L’illusion est le sujet et la matière même des BONNES, puisque Claire et Solange vont, contrairement à leurs modèles, les sœurs Papin, échouer à tuer leur maîtresse : elles sont contraintes de jouer le meurtre de Madame et, inversement, d’accomplir réellement le meurtre sur l’une d’entre elles. Il était donc cohérent que la « fausseté » de Madame, seul personnage qui « joue » son rôle social de bourgeoise évaporée, forçant constamment sur l’expression de ses émotions mais ne ment pas sur ses sentiments, contrairement à ses bonnes qui ne jouent pas leur rôle social mais mentent sur leurs sentiments. La féminité de Madame n’existe que sous le regard fasciné des bonnes et va se défaire sous leurs yeux. Elle est la poupée de ses bonnes.
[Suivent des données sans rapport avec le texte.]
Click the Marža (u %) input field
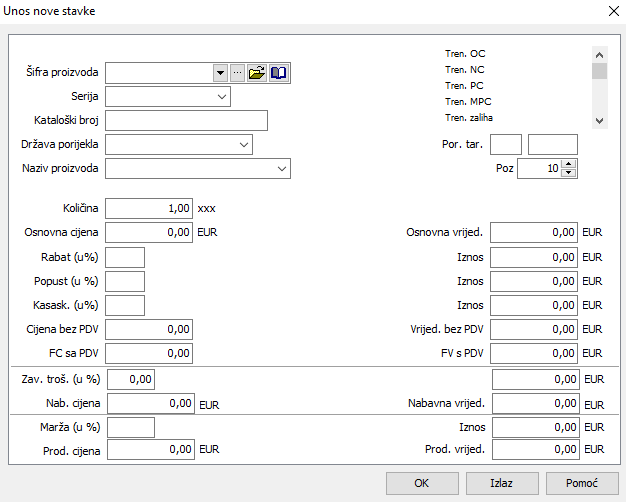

L’effet de l’apparition du personnage de Madame est tout d’abord comique, mais le comique se dissipe, puisque la destruction du personnage par lui-même va précéder son meurtre programmé par les bonnes et se substituer à la réalité du meurtre. Jean Genet n’avait évidemment pas pour objectif de représenter, sous forme théâtrale, le meurtre des sœurs Papin, mais d’élaborer un rituel qui construit et déconstruit un fantasme.
La raison pour laquelle Alfredo Arias a décidé d’interpréter lui-même le personnage de Madame tient sans doute à des raisons personnelles d’autodérision (il avait, ainsi, interprété tous les partenaires de Marilú Marini dans l’adaptation théâtrale qu’il avait signée des vignettes de LA FEMME ASSISE de Copi, et parmi ces partenaires, le double de la femme assise et sa fille…, mais aussi le poulet, un perroquet, un escargot), et peut-être aussi à sa crainte qu’un autre acteur, sous sa direction, n’assume pas entièrement le passage du comique à la gravité autodestructrice qui est mise en scène dans la décomposition progressive du travestissement, dans son démantèlement. Autour de lui, les deux femmes jouent avec une réserve réaliste qui doit laisser tout l’espace à la féminité inventée du corps travesti.